EXERCISE REQUIREMENTS - Restate the asrol text from "## Options and" up to and including "values and zeros.", substituting "empty entries" for each occurrence of "missing values".

DOCUMENT -
──────────────────────────────

## Description

asrol calculates descriptive statistics in a user’s defined rolling-window or over a grouping variable. asrol can efficiently handle all types of data structures such as data declared as time series or panel data, undeclared data, or data with duplicate values, missing values or data having time series gaps. asrol can be used for the calculation of a variety of statistics [see table of contents].

## Installation

ssc install asrol

After installation, you can read the help file by typing:

help asrol

## Options and defaults

Version 4.5.1 of asrol significantly improves the calculation of the product and the geometric mean.  Since both the statistics involve the multiplication of values in a given window, the presence of missing values and zeros present a challenge to getting the desired results. Following are the defaults in asrol to deal with missing values and zeros.

a. Missing values are ignored when calculating the product or the geometric mean of values.

b. Handling zeros in geometric mean: To be consistent with Stata’s default for geometric mean calculations, (see ameans), the default in asrol is to ignore zeros and negative numbers. So the geometric mean of 0,2,4,6 is 3.6342412, that is [2 \cdot 4 \cdot 6]^{\frac{1}{3}} . And the geometric mean of (0,-2,4,6) is 4.8989795, that is [4\cdot 6]^{\frac{1}{2}}

c. Handling zeros in products: Zeros are considered when calculating the product of values. So the product of 0,2,4,6 is 0

d. Option ignorezero: This option can be used to ignore zeros when calculating the product of values. Therefore, when the zero is ignored, the product of 0,2,4,6 is 48

e. Option add(#) : The add option involves adding a constant value to each element within a given range before computing either the product or the geometric mean. Once the desired statistical measure is calculated, the same constant is subtracted from the result. For instance, when using the add(1) option, consider the values 0, 0.2, 0.4, 0.6 . The product of these values, after adding 1 to each, is 1.6880001 (i.e., [(1 + 0) * (1 + 0.2) * (1 + 0.4) * (1 + 0.6)] - 1) . Similarly, the geometric mean, after applying the same adjustment, is approximately 0.280434 = [ (1 + 0) \cdot (1 + 0.2) \cdot (1 + 0.4) \cdot (1 + 0.6)^{\frac{1}{4}} - 1 ].

## Examples

Let us start with simple examples of calculating the geometric mean and products.  Our example data has stock prices, company identifiers (symbols) and time identifier (date)

 use http://fintechprofessor.com/stocks.dta, clear
⠀
* Generae numeric identifier for each firm
encode symbol, gen(id)
⠀
* Declear the data as panel data
tsset id date* Create stock returns
gen returns = d.close/l.close
⠀
* Note the above formula for stock returns is analogous to
gen returns2 = (close - L.close) / L.close

### Geometric mean

Now find geometric mean for stock returns, adding 1 before calculation and subtracting the same after calculation.  The calculations are made for each firm in a rolling window of 20 observations

bys id: asrol returns, stat(gmean) window(date 20) add(1)

──────────────────────────────

GIVEN INFORMATION -
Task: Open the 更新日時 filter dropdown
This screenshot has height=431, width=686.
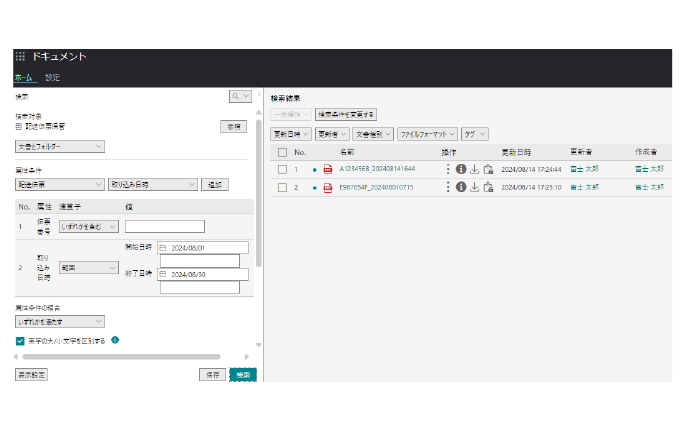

──────────────────────────────

ANSWER TO THIS EXERCISE -
## Options and defaults

Version 4.5.1 of asrol significantly improves the calculation of the product and the geometric mean.  Since both the statistics involve the multiplication of values in a given window, the presence of empty entries and zeros present a challenge to getting the desired results. Following are the defaults in asrol to deal with empty entries and zeros.